Laga lanjutan Super League ini disiapkan secara serius oleh jajaran kepelatihan tim berjuluk Bajul Ijo tersebut. Pelatih Persebaya, Bernardo Tavares, menekankan pentingnya kesiapan mental anak asuhnya agar tidak merayakan hasil positif sebelumnya secara berlebihan di Surabaya.
"Pemain harus fokus menatap laga lanjutan Super League daripada merayakan berlebihan hasil pertandingan sebelumnya," kata Pelatih Persebaya Bernardo tavares di Surabaya, Minggu (17/5).
Proses pemulihan kondisi fisik kini menjadi perhatian utama jajaran staf kepelatihan setelah tim menempuh perjalanan jauh dari Kota Padang. Tavares menginginkan seluruh anggota tim kembali ke tingkat kebugaran tertinggi sebelum bertanding di hadapan pendukung sendiri.

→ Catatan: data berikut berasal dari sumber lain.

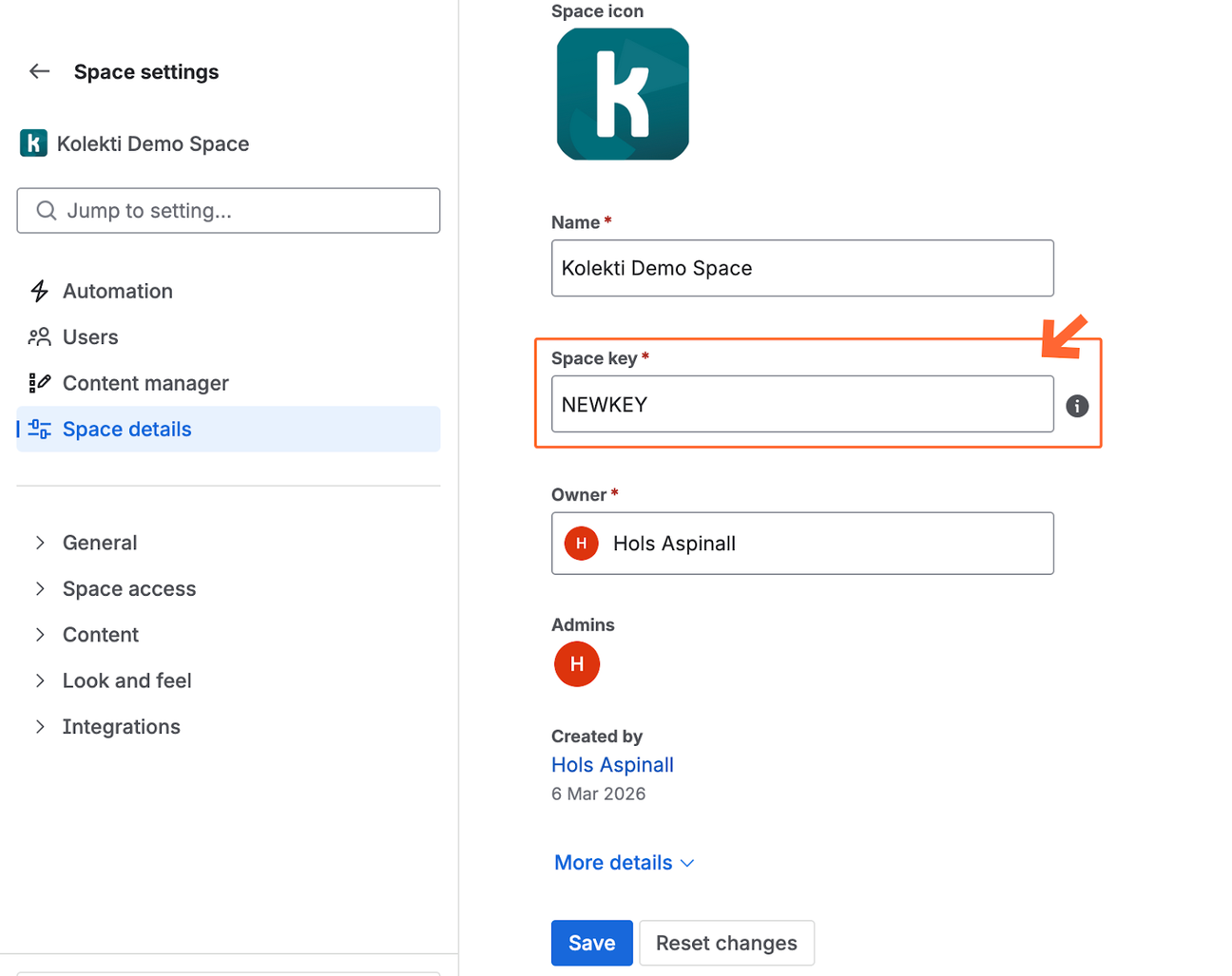This screenshot has height=976, width=1232.
Task: Click the large teal Space icon image
Action: [x=622, y=93]
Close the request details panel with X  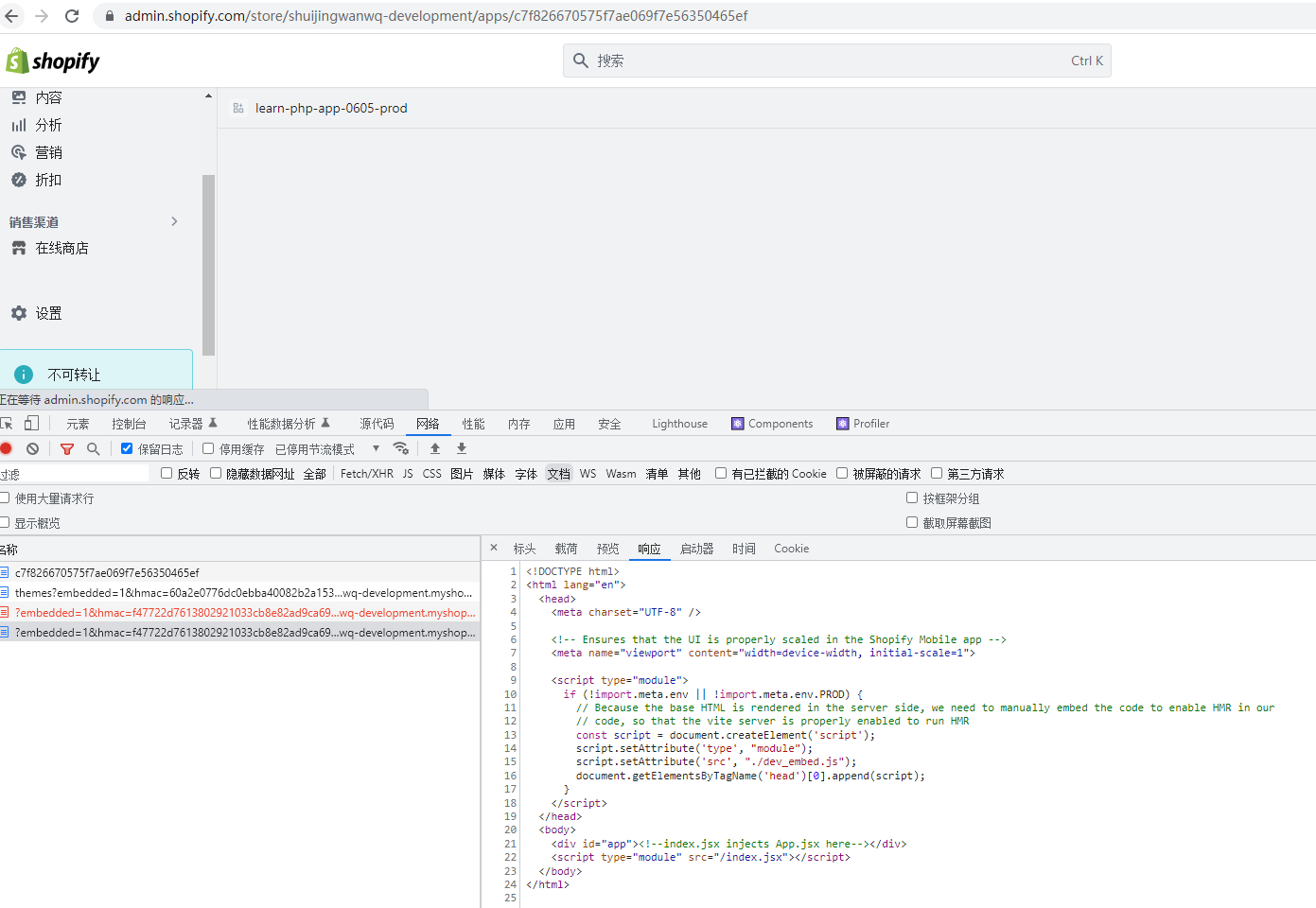[x=494, y=548]
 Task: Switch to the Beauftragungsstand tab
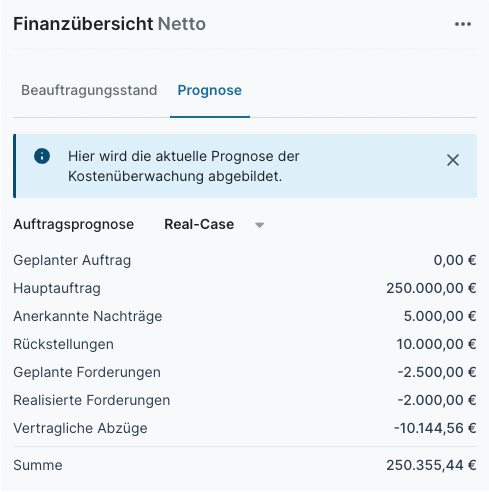[x=89, y=90]
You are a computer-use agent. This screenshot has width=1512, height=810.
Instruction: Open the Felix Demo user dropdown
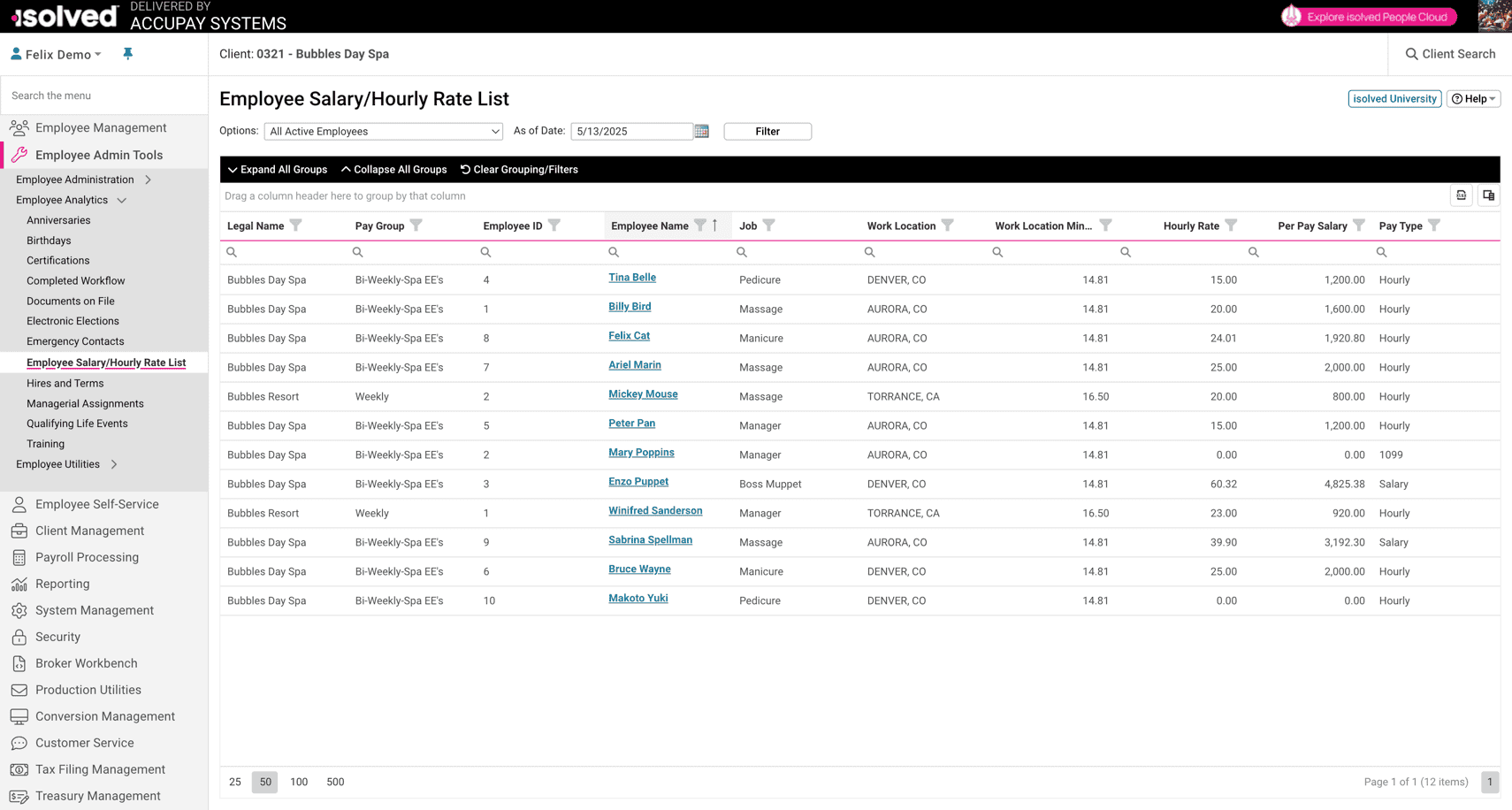click(x=57, y=54)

"Sekarang fokus kami recovery dan melihat kondisi pemain. Beberapa pemain belum 100% fit. Kami harus tetap rendah hati dan tidak terlena," tegas Bernardo Tavares.
Sikap waspada dan komitmen untuk bekerja keras juga disepakati oleh seluruh elemen pemain di dalam tim. Bekal kemenangan dari laga tandang sebelumnya dinilai harus menjadi motivasi tambahan, bukan alasan untuk bersantai.
"Kami harus tetap rendah hati dan bekerja keras lagi untuk pertandingan selanjutnya, terutama saat bermain di kandang nanti melawan Persik Kediri," ujar Toni Firmansyah, Pemain Persebaya.